Plotting my Apple sales plots
July 25, 2018 at 10:03 PM by Dr. Drang
Last week, Jason Snell wrote a nice post on how he automated his system for producing and uploading the many charts he makes whenever Apple posts its quarterly results. It’s a Mac-centric system, based on Numbers, Image Magick, SCP
I am not heroic. The creation of my charts is automated automatically (so to speak) because they come from Python scripts. And I can generate them from iOS through the simple expedient of using Prompt to log into my Mac from my iPad or iPhone and then typing the name of the necessary script at the command line.
What’s that? You don’t think logging onto a Mac and running a Terminal command is “generat[ing] them from iOS”? Well, I’ve already told you I’m not heroic; you shouldn’t be surprised that I’m also a cheater.

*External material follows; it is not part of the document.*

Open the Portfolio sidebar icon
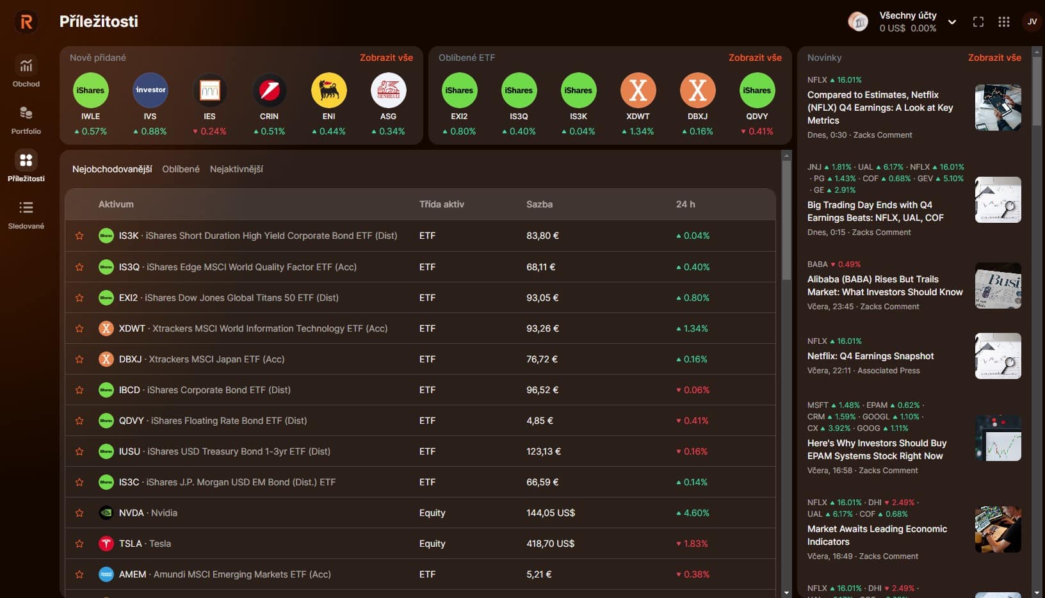The image size is (1045, 598). tap(26, 118)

Cheater or not, I was inspired by Jason to add a few things to my Apple chart-making scripts. Two of them, reducing the size of the graphic via OptiPNG and uploading the resulting file through STFP, were things I used to do at the command line after making a chart. Another was analytic: to the raw sales and four-quarter moving average, I added a companion line that tracks the year-over-year sales associated with the current quarter. People seem to like year-over-year data, and it was easy to include. Finally, I thought the branding joke of putting my giant snowman head in a prominent place of every graph had worn thin, so I made the head much smaller and tucked it into a less conspicuous spot.
The result, still using the results reported three months ago, looks like this:
The year-over-year tracking is done by making those raw sales dots slightly bigger than the others and connecting them with a thin, faint, and dashed line. My goal was to maintain the prominence of the moving average while making easier to see the year-over-year changes. One thing I’d never noticed before was that the Jan-Mar quarter used to have above average iPhone sales but hasn’t since 2015.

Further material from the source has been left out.